_REQUIRED WORK_
Set down a word-for-word copy of the data below, limited to the lines from the first through the line with "Given: Clear the".

_Dataset entries_
____
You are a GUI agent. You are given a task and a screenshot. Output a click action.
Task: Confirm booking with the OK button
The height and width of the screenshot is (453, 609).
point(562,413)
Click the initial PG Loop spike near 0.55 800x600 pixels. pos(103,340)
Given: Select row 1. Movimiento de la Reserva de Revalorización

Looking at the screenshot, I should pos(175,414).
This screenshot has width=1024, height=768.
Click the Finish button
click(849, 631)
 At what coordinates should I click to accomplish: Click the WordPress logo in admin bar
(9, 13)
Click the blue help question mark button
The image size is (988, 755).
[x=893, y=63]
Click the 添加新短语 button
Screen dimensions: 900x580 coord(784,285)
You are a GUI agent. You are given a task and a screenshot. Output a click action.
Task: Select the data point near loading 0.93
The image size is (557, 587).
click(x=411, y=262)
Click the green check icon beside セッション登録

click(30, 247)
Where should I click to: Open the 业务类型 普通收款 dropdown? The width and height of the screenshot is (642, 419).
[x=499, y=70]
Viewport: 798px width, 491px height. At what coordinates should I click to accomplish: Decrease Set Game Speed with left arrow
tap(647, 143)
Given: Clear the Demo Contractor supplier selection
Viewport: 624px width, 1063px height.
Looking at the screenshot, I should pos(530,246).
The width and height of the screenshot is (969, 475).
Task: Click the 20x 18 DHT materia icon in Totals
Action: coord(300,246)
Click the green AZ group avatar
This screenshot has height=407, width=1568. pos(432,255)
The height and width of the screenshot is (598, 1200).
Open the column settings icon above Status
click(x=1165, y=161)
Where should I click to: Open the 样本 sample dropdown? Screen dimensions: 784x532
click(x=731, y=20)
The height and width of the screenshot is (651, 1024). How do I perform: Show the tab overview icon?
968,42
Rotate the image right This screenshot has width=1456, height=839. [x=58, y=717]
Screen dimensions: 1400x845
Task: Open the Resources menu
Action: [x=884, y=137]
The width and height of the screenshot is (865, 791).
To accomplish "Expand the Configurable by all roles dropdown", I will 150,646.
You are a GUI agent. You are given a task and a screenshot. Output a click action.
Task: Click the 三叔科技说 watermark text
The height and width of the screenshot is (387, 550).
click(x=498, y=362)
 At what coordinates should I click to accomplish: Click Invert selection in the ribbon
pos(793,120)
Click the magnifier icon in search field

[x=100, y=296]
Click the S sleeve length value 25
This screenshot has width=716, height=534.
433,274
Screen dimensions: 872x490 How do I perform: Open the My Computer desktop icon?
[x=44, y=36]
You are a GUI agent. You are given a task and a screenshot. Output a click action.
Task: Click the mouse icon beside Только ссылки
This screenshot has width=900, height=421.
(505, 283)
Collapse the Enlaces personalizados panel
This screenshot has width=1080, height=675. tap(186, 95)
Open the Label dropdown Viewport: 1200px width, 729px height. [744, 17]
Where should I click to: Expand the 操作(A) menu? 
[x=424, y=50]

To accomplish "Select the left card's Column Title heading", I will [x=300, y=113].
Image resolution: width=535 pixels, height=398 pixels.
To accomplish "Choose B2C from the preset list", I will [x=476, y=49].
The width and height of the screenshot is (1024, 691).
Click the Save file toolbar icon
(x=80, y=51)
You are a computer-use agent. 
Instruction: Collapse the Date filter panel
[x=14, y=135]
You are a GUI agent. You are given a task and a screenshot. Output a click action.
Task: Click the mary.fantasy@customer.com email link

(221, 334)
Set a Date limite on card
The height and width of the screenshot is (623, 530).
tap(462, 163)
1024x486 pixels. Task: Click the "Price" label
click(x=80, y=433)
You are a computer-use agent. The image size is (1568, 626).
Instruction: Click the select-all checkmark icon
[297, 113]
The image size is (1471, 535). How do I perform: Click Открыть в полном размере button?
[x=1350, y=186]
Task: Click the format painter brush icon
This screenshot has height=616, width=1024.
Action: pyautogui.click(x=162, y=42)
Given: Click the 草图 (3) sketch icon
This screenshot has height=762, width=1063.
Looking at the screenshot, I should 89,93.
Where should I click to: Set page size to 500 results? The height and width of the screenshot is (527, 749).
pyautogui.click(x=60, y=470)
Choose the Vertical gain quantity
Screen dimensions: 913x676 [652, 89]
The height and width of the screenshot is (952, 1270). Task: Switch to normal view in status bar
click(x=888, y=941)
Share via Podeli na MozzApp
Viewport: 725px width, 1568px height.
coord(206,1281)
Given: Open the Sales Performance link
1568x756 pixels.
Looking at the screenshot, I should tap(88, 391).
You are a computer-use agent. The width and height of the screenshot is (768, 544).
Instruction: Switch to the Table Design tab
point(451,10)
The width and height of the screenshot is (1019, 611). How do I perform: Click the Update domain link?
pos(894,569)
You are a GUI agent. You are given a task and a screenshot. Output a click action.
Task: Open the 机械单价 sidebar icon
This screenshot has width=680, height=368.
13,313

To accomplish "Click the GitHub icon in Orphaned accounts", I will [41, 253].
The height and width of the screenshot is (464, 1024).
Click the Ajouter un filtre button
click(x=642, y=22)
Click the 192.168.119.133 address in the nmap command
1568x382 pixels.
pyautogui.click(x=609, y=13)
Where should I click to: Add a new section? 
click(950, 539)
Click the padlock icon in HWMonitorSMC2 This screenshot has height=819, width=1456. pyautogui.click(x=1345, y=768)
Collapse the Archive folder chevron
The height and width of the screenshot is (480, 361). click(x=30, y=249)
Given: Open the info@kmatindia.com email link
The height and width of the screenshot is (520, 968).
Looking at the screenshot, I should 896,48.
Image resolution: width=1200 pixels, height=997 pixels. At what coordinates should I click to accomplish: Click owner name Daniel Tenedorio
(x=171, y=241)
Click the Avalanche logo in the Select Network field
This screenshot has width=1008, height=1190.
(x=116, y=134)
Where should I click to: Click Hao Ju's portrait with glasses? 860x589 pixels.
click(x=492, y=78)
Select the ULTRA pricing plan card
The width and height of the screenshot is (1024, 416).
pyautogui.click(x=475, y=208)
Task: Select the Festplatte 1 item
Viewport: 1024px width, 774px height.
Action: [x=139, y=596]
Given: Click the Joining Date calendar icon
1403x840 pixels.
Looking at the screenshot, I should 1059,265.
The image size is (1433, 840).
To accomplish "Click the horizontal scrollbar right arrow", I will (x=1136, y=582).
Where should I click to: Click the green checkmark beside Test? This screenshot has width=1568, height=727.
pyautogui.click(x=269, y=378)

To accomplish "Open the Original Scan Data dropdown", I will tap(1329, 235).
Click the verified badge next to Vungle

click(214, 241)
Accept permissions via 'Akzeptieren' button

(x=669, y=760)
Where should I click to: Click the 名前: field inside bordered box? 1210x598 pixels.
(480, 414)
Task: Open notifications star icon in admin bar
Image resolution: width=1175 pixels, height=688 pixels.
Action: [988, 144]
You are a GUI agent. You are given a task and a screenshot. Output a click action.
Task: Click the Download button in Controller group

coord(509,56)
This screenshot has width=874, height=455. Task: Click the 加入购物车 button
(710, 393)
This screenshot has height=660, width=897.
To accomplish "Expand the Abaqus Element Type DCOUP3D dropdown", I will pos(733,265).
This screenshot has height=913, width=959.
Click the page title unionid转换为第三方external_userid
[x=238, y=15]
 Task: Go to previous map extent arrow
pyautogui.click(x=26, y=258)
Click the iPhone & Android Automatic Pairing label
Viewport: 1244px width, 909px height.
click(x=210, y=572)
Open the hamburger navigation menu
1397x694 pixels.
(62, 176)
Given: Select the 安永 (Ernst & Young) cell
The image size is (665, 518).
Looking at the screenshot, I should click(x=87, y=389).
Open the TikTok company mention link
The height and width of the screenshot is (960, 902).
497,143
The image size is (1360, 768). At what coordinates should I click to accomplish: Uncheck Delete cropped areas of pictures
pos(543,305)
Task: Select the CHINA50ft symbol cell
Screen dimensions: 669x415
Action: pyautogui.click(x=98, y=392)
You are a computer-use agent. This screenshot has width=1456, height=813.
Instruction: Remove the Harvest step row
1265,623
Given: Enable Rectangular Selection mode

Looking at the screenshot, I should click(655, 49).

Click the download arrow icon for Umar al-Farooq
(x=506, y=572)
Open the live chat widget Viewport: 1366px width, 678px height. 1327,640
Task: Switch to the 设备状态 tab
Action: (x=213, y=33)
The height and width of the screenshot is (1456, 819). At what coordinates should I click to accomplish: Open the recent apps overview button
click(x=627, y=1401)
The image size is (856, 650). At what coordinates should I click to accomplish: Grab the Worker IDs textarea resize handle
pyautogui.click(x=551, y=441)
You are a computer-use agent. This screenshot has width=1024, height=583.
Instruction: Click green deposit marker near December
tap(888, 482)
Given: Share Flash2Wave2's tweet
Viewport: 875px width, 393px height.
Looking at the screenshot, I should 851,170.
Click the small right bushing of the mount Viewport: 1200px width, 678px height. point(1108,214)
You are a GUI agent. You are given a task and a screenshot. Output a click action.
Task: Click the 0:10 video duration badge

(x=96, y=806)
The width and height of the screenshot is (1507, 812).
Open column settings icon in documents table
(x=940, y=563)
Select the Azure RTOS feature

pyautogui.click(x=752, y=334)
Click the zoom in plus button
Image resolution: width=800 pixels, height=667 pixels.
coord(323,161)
____
_OUTPUT OF THE TASK_
You are a GUI agent. You are given a task and a screenshot. Output a click action.
Task: Confirm booking with the OK button
The height and width of the screenshot is (453, 609).
point(562,413)
Click the initial PG Loop spike near 0.55 800x600 pixels. pos(103,340)
Given: Select row 1. Movimiento de la Reserva de Revalorización

Looking at the screenshot, I should pos(175,414).
This screenshot has width=1024, height=768.
Click the Finish button
click(849, 631)
 At what coordinates should I click to accomplish: Click the WordPress logo in admin bar
(9, 13)
Click the blue help question mark button
The image size is (988, 755).
[x=893, y=63]
Click the 添加新短语 button
Screen dimensions: 900x580 coord(784,285)
You are a GUI agent. You are given a task and a screenshot. Output a click action.
Task: Select the data point near loading 0.93
The image size is (557, 587).
click(x=411, y=262)
Click the green check icon beside セッション登録

click(30, 247)
Where should I click to: Open the 业务类型 普通收款 dropdown? The width and height of the screenshot is (642, 419).
[x=499, y=70]
Viewport: 798px width, 491px height. At what coordinates should I click to accomplish: Decrease Set Game Speed with left arrow
tap(647, 143)
Given: Clear the Demo Contractor supplier selection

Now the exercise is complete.